SALT LAKE CITY, Utah, March 9, 2016 (Gephardt Daily) — Federal prosecutors are petitioning to seize $191,550.09 they say are part of a SNAP fraud case involving the Fundamentalist Church of Jesus-Christ of Latter-day Saints.
In documents filed Tuesday, the U.S. Attorney’s Office seeks the forfeiture of funds it alleges LFDS leaders took by fraud between 2011 and 2013.
Members of the polygamist community who qualified for SNAP funds were told how to use them to benefit the FLDS Storehouse.
SNAP, the Supplemental Nutritional Assistance Program, was formerly known as food stamps.
The leaders named in the case include Lyle Jeffs, Seth Jeffs, John Wayman and Kimball Barlow, according to the court document. It also alleges that the leaders “… provided instructions on how to avoid suspicion and detection by the government.”
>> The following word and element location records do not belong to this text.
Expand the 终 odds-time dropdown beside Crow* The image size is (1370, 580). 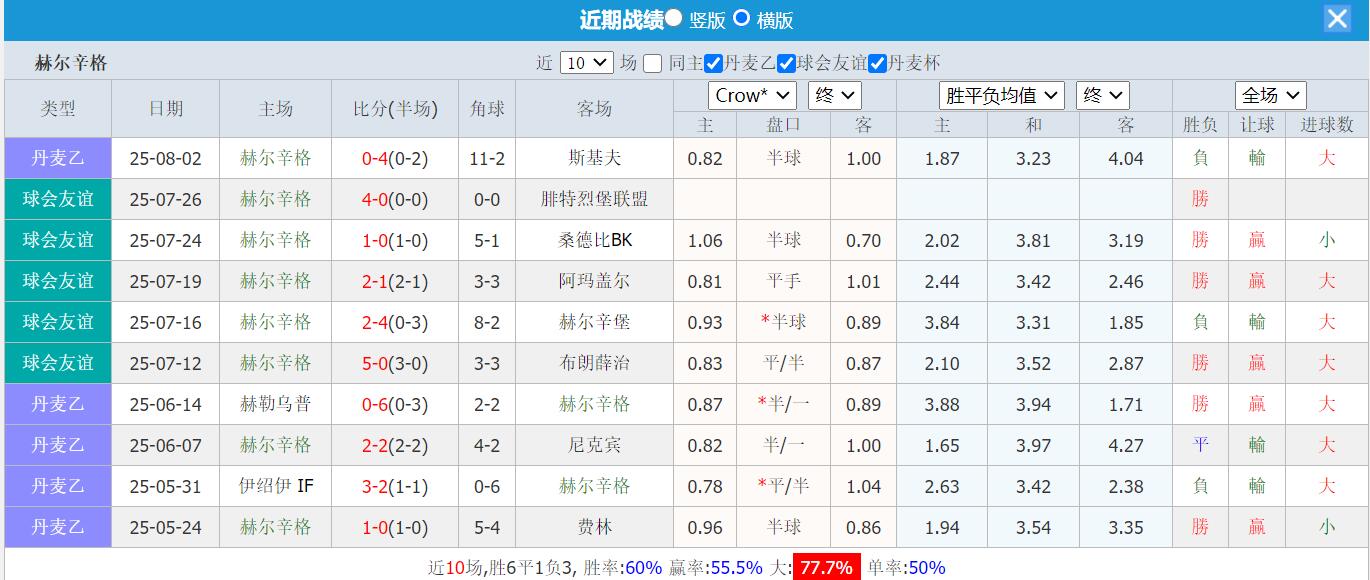click(x=834, y=96)
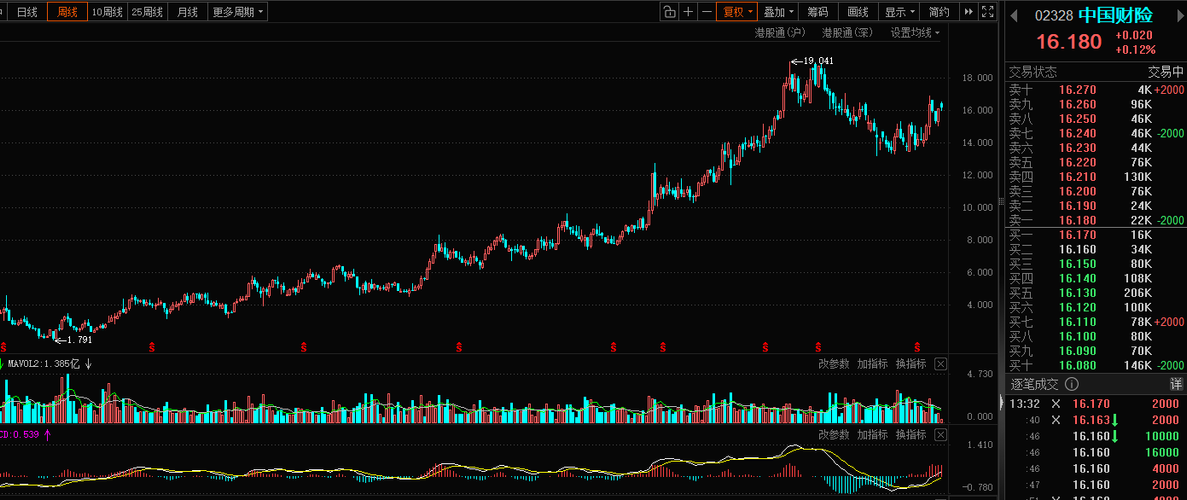This screenshot has height=500, width=1187.
Task: Click the lock icon in chart toolbar
Action: click(x=669, y=11)
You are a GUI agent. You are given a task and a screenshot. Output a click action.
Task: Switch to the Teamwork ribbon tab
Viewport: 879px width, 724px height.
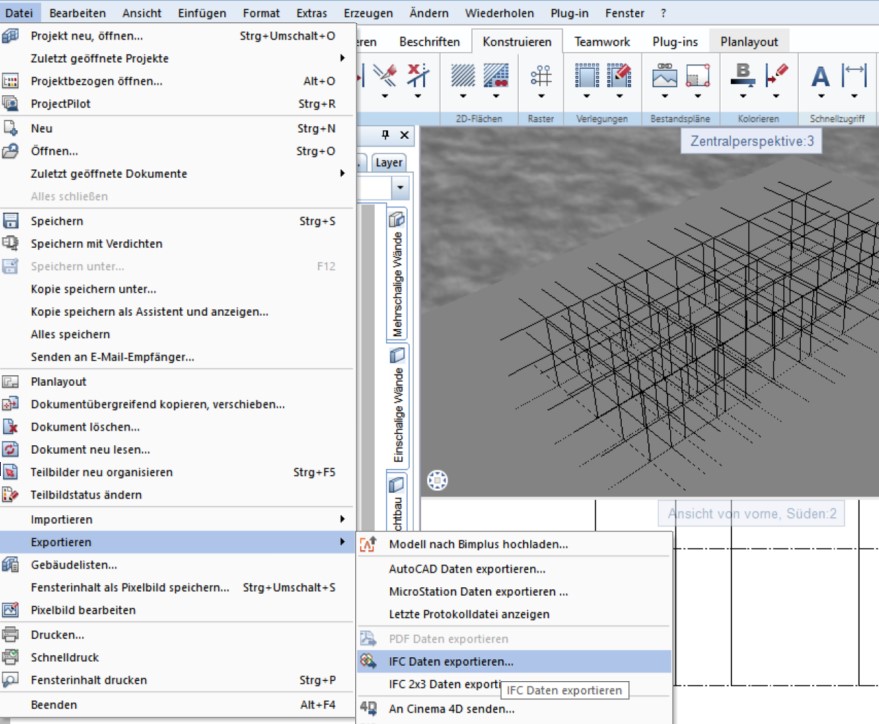tap(604, 42)
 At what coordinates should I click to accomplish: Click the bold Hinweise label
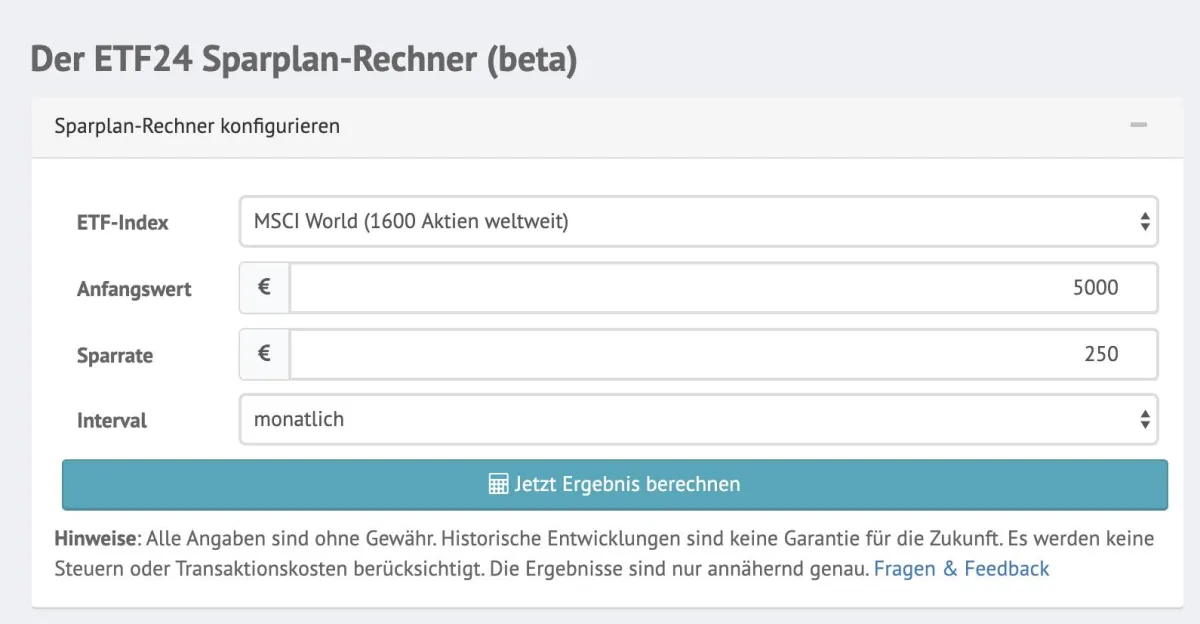point(94,539)
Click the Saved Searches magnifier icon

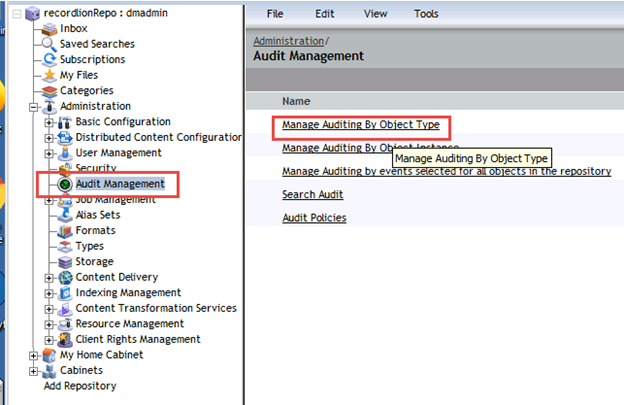click(51, 44)
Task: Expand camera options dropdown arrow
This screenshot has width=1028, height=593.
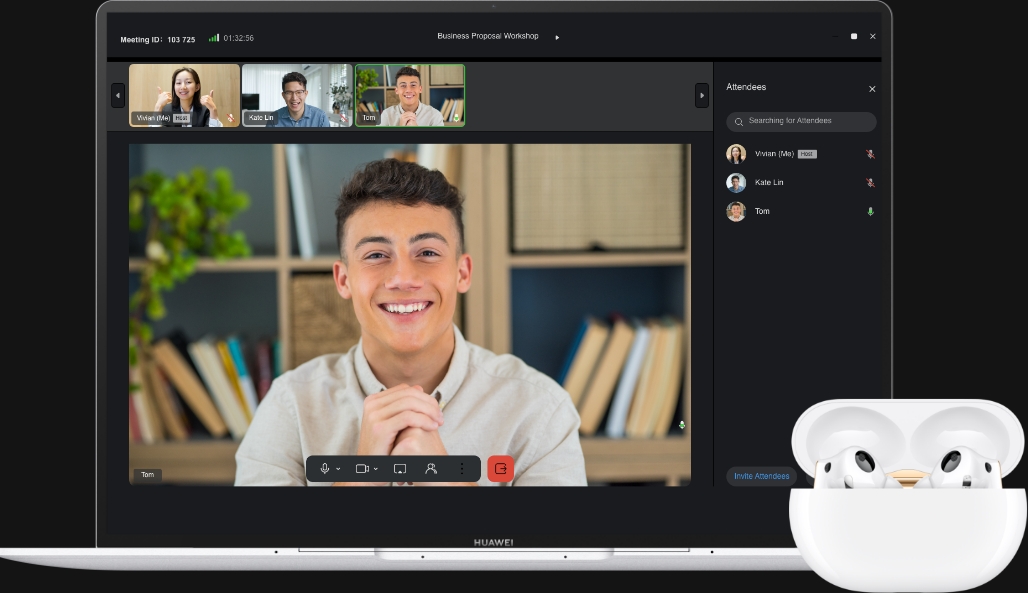Action: pyautogui.click(x=376, y=469)
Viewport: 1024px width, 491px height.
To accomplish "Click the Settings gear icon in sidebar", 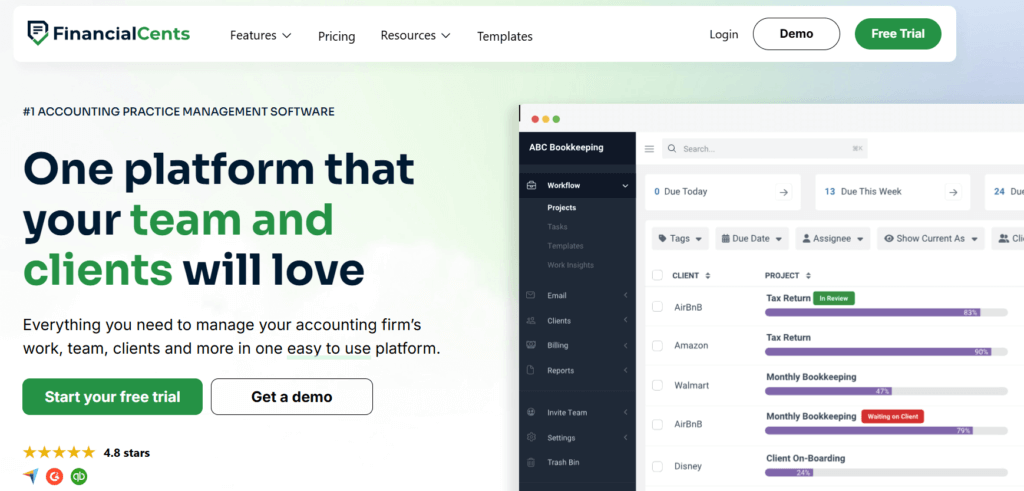I will pos(530,437).

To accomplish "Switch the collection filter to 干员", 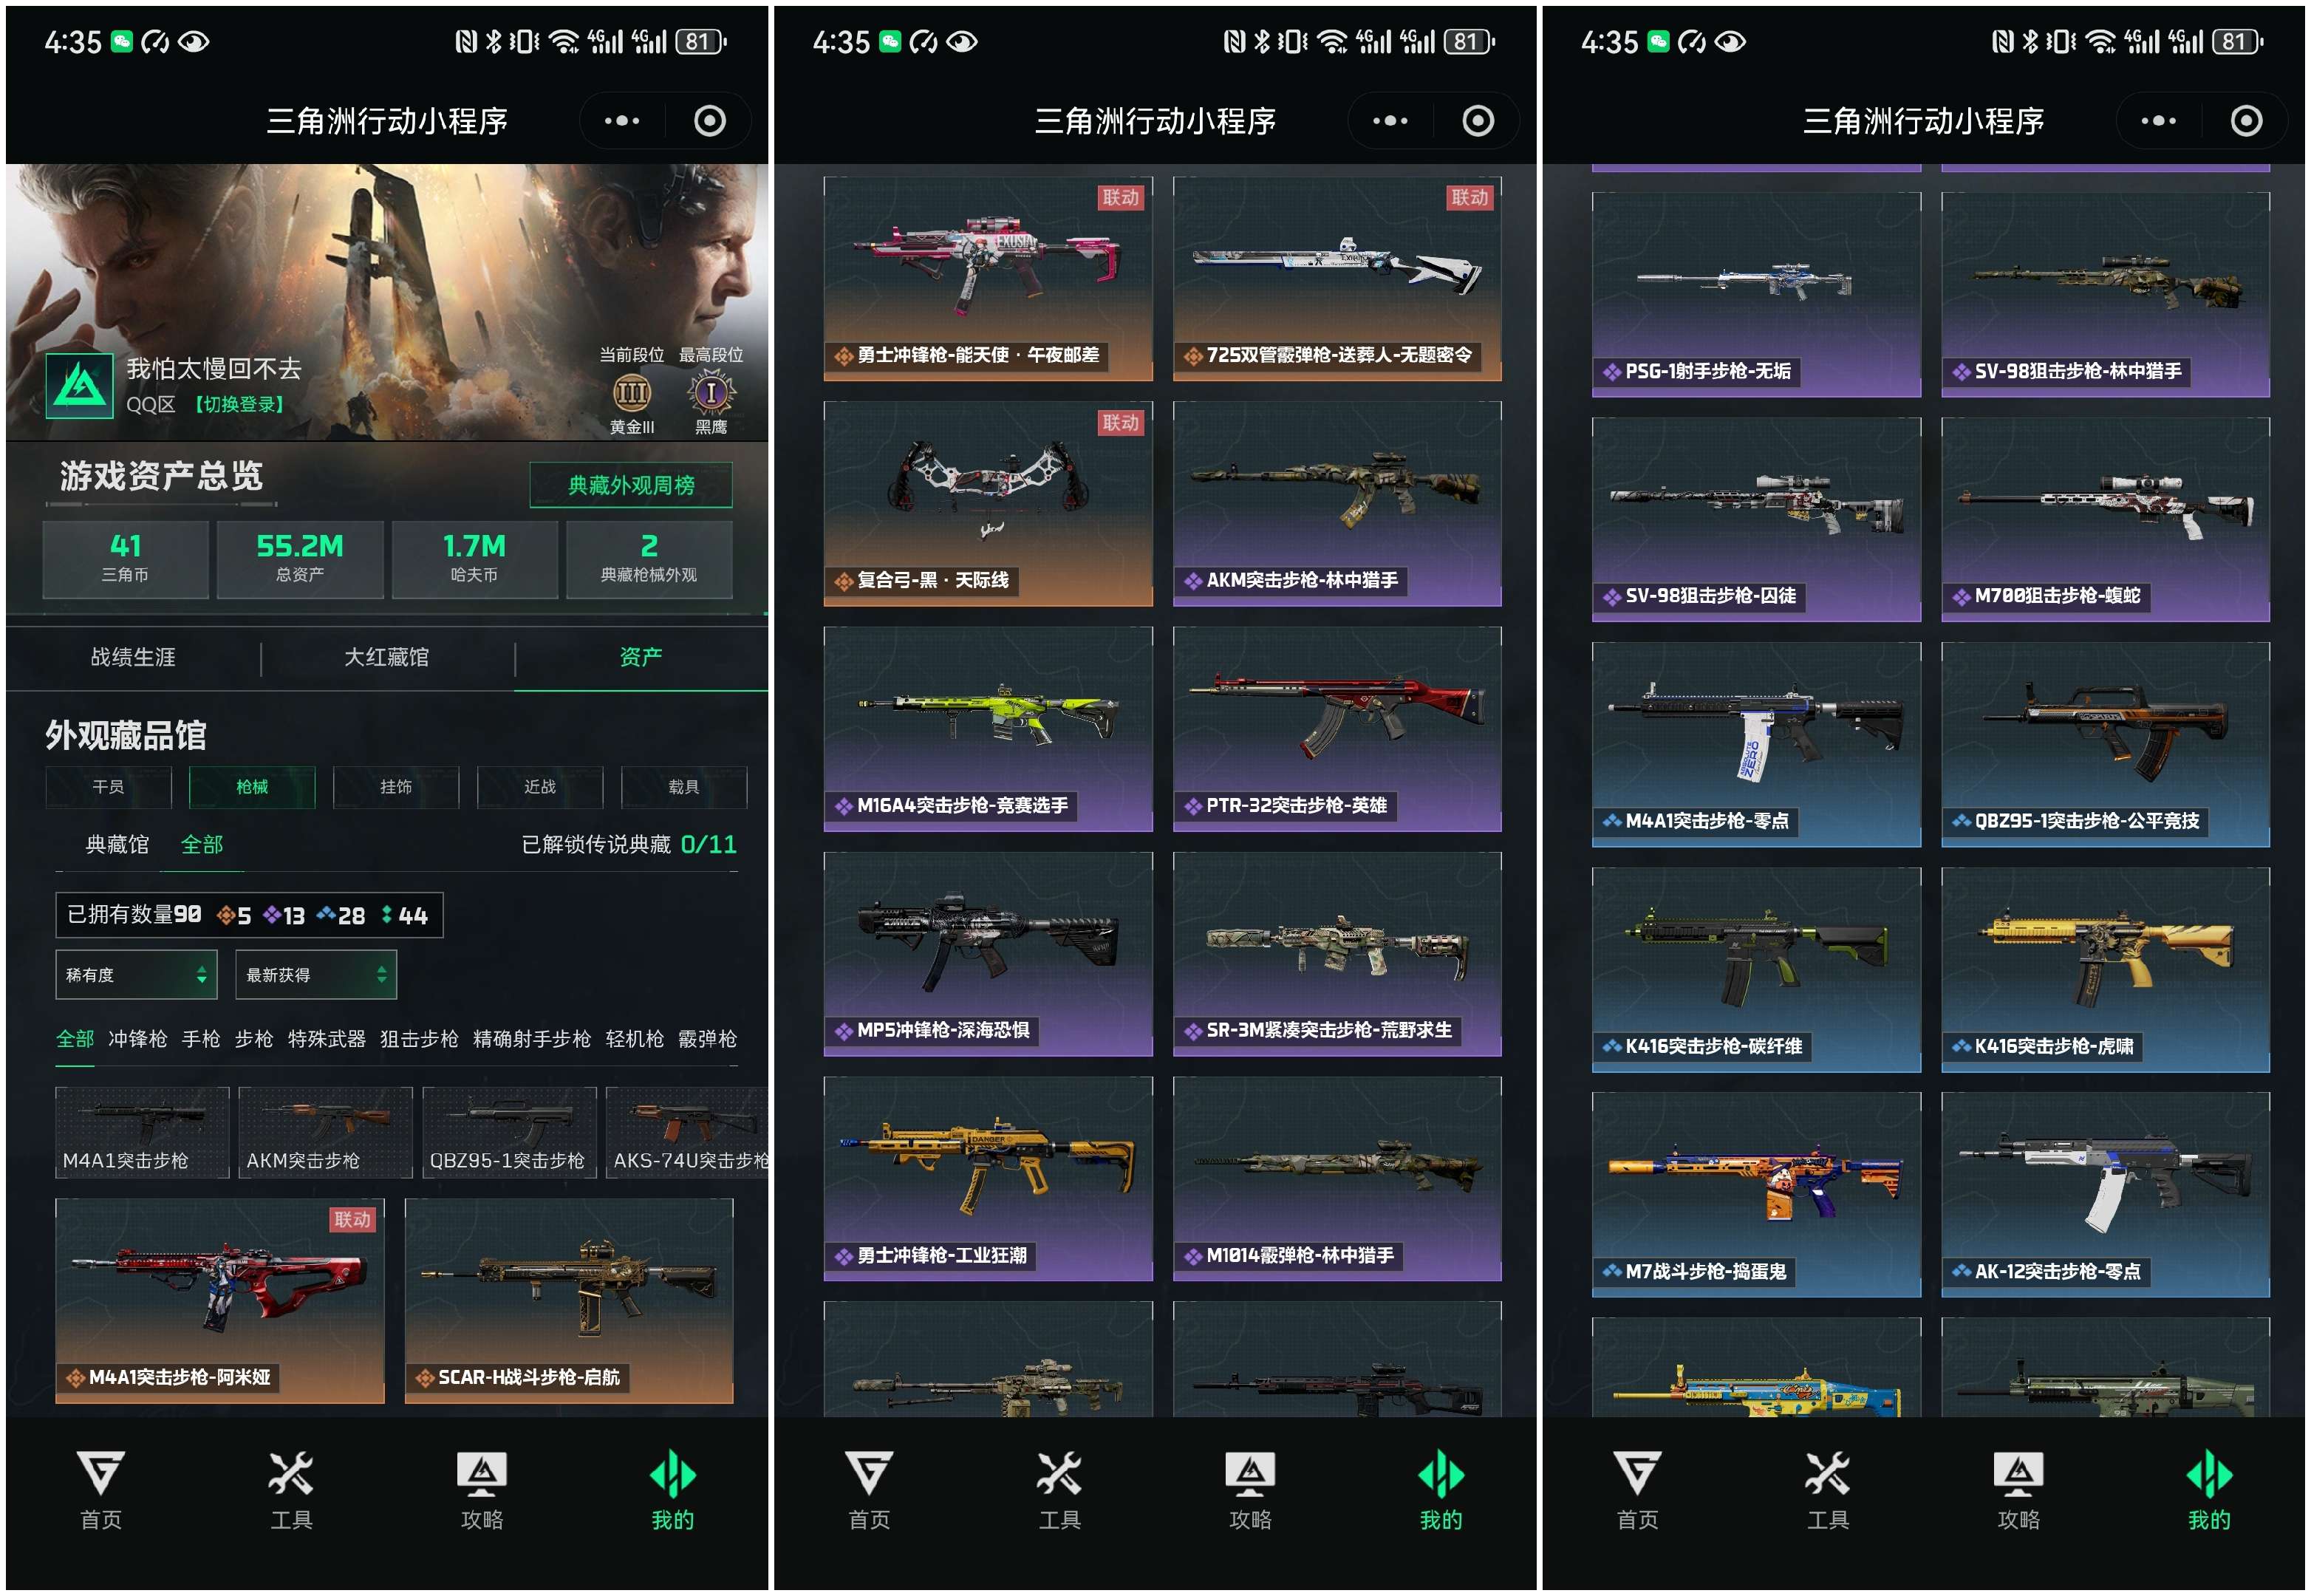I will click(108, 787).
The petition also states that the Lyle Jeffs and the other three men “… directed members to divert their SNAP benefits to the church by purchasing food items at Meadowayne and Vermillion, and physically transporting those items to the Storehouse for donation or by converting SNAP benefits directly to fungible assets by swiping EBT cards at Meadowayne or Vermillion without the exchange of any food products.”
Businesses associated with the fraud case include the Meadowayne Dairy, Vermillion Cliffs Produce, Prime Wholesale Supply and Produce Unlimited.
The FLDS community and businesses are in Hilldale, Utah, and Colorado City, Ariz. Together, the cities, which straddle the state border, are known as Short Creek.